Problem to solve:
The reply is to contain the full listing, repeated exactly, with pictures left out.

Study material:
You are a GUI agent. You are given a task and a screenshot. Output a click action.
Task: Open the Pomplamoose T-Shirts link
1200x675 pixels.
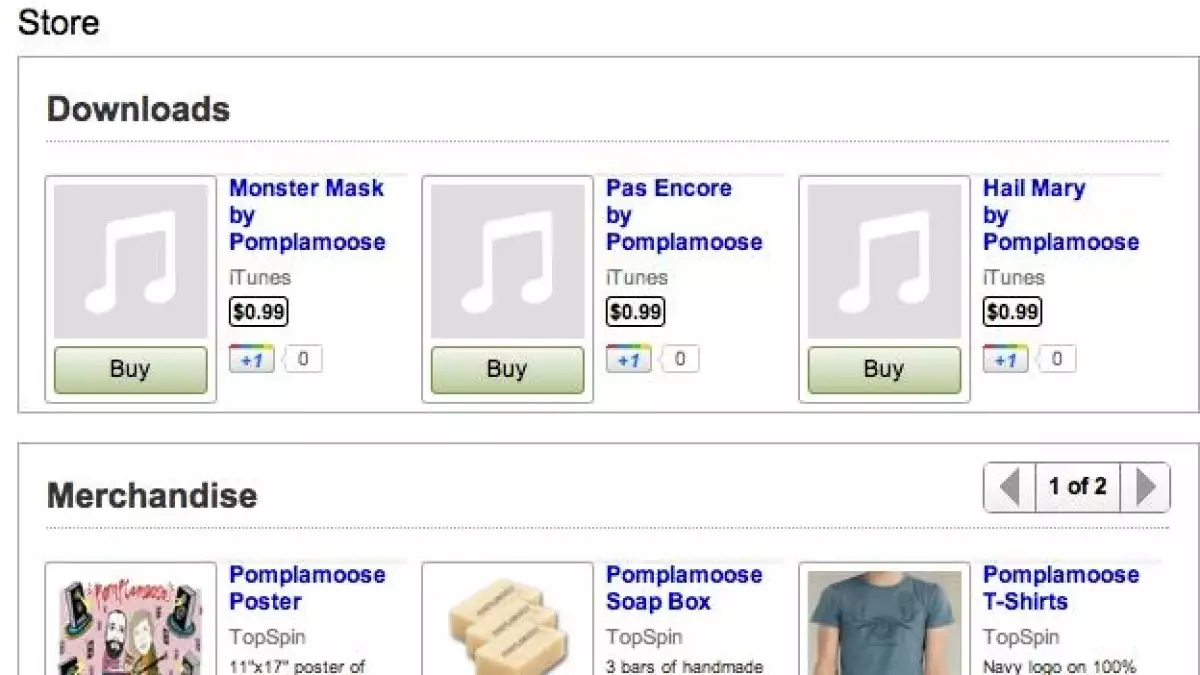[x=1060, y=588]
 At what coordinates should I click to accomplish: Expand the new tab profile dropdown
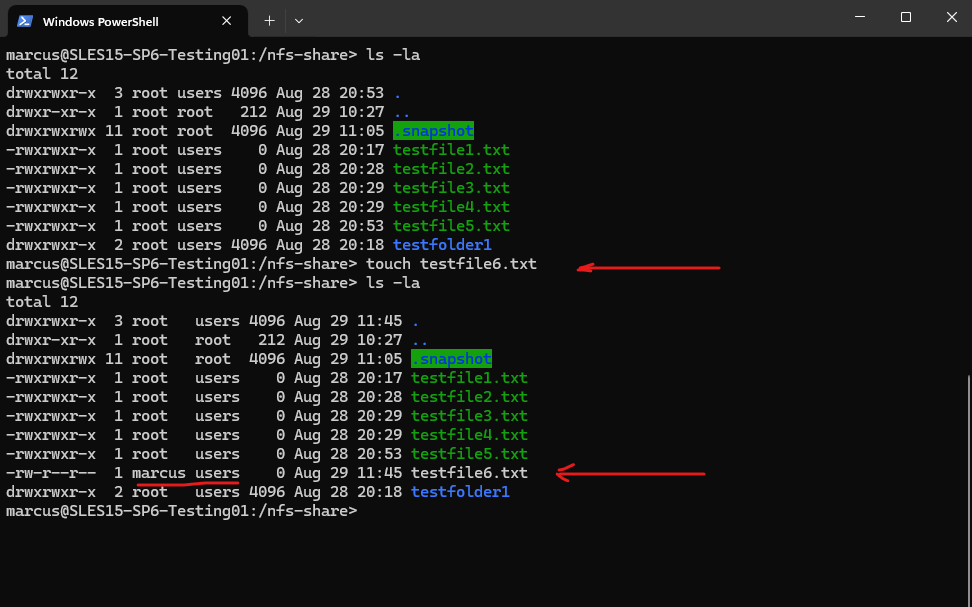(299, 21)
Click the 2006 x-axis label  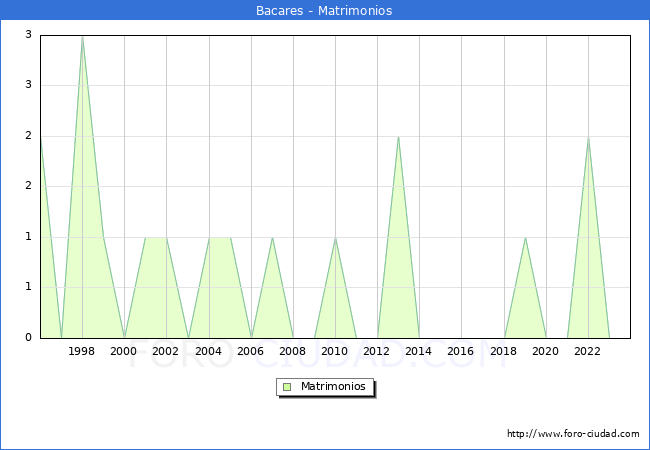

Solution below:
You are a GUI agent. You are given a task and a screenshot. Output a click action.
Task: Open the Pomplamoose T-Shirts link
1200x675 pixels.
[x=1060, y=588]
 At what coordinates should I click to accomplish: Expand the new tab profile dropdown
(299, 21)
Click the 2006 x-axis label  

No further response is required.